◆ TASK ITEM: Below are some records; repeat them all exactly, minus the pictures.

◆ PROVIDED RECORDS:
◇ ◇ ◇ ◇ ◇ ◇ ◇

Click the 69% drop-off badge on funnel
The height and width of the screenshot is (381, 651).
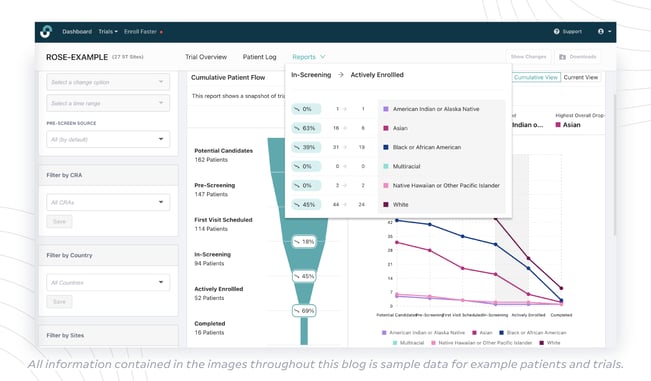click(304, 310)
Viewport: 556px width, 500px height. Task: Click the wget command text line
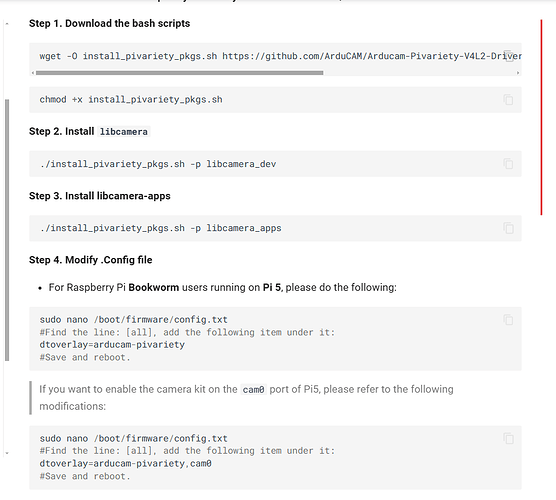point(280,56)
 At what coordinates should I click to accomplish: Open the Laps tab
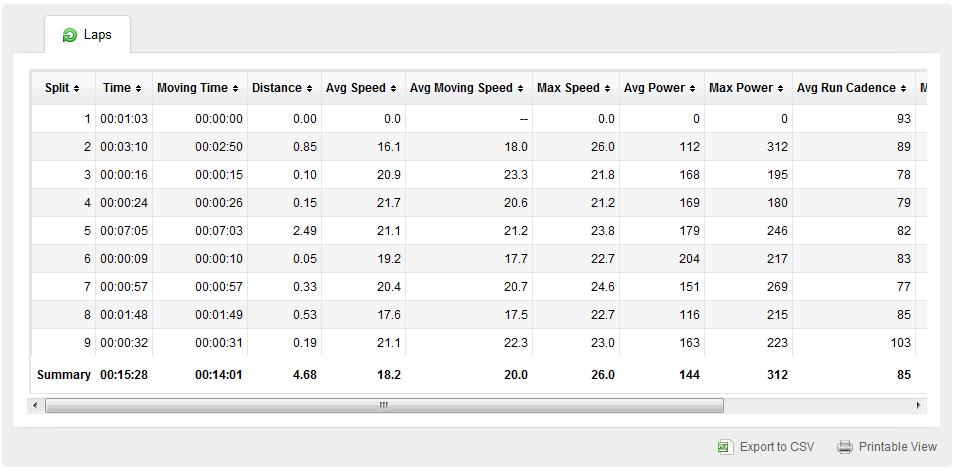click(x=87, y=35)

◇ ◇ ◇ ◇ ◇ ◇ ◇

◆ REPLY TO THE EXERCISE:
Click the 69% drop-off badge on funnel
The height and width of the screenshot is (381, 651).
click(304, 310)
Viewport: 556px width, 500px height. Task: Click the wget command text line
point(280,56)
 At what coordinates should I click to accomplish: Open the Laps tab
click(x=87, y=35)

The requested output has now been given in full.